START MATERIAL SHOWN
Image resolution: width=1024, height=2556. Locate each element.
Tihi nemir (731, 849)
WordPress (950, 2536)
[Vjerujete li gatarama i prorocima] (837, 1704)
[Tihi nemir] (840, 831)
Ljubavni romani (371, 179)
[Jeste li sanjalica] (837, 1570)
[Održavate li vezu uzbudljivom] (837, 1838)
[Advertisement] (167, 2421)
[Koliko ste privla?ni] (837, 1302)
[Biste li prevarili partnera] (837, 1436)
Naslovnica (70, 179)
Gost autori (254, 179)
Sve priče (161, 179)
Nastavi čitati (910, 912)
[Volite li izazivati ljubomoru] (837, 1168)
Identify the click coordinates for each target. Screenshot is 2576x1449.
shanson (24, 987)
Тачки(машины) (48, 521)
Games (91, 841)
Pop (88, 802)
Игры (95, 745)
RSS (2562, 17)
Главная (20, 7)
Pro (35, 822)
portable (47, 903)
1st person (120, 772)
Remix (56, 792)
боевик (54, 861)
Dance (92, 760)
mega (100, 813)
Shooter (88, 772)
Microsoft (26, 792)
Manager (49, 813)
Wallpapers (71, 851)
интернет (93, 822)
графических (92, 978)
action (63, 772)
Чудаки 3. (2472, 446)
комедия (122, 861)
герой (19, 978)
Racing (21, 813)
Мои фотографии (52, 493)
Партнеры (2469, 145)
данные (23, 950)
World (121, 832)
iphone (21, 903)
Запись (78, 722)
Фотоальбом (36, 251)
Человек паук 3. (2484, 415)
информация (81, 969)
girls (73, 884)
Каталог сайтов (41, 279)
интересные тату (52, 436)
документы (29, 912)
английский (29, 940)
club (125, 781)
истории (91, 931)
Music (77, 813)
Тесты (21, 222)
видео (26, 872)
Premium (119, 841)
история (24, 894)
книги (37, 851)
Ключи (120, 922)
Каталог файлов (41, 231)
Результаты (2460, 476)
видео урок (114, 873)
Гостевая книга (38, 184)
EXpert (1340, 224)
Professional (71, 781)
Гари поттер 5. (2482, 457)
END MATERIAL SHOWN
Every entry must be repeated exactly; none may be skipped.

### TASK SOLUTION
Image resolution: width=1024, height=2556. Locate each element.
Tihi nemir (731, 849)
WordPress (950, 2536)
[Vjerujete li gatarama i prorocima] (837, 1704)
[Tihi nemir] (840, 831)
Ljubavni romani (371, 179)
[Jeste li sanjalica] (837, 1570)
[Održavate li vezu uzbudljivom] (837, 1838)
[Advertisement] (167, 2421)
[Koliko ste privla?ni] (837, 1302)
[Biste li prevarili partnera] (837, 1436)
Naslovnica (70, 179)
Gost autori (254, 179)
Sve priče (161, 179)
Nastavi čitati (910, 912)
[Volite li izazivati ljubomoru] (837, 1168)
Identify the click coordinates for each target. Screenshot is 2576x1449.
shanson (24, 987)
Тачки(машины) (48, 521)
Games (91, 841)
Pop (88, 802)
Игры (95, 745)
RSS (2562, 17)
Главная (20, 7)
Pro (35, 822)
portable (47, 903)
1st person (120, 772)
Remix (56, 792)
боевик (54, 861)
Dance (92, 760)
mega (100, 813)
Shooter (88, 772)
Microsoft (26, 792)
Manager (49, 813)
Wallpapers (71, 851)
интернет (93, 822)
графических (92, 978)
action (63, 772)
Чудаки 3. (2472, 446)
комедия (122, 861)
герой (19, 978)
Racing (21, 813)
Мои фотографии (52, 493)
Партнеры (2469, 145)
данные (23, 950)
World (121, 832)
iphone (21, 903)
Запись (78, 722)
Фотоальбом (36, 251)
Человек паук 3. (2484, 415)
информация (81, 969)
girls (73, 884)
Каталог сайтов (41, 279)
интересные тату (52, 436)
документы (29, 912)
английский (29, 940)
club (125, 781)
истории (91, 931)
Music (77, 813)
Тесты (21, 222)
видео (26, 872)
Premium (119, 841)
история (24, 894)
книги (37, 851)
Ключи (120, 922)
Каталог файлов (41, 231)
Результаты (2460, 476)
видео урок (114, 873)
Гостевая книга (38, 184)
EXpert (1340, 224)
Professional (71, 781)
Гари поттер 5. (2482, 457)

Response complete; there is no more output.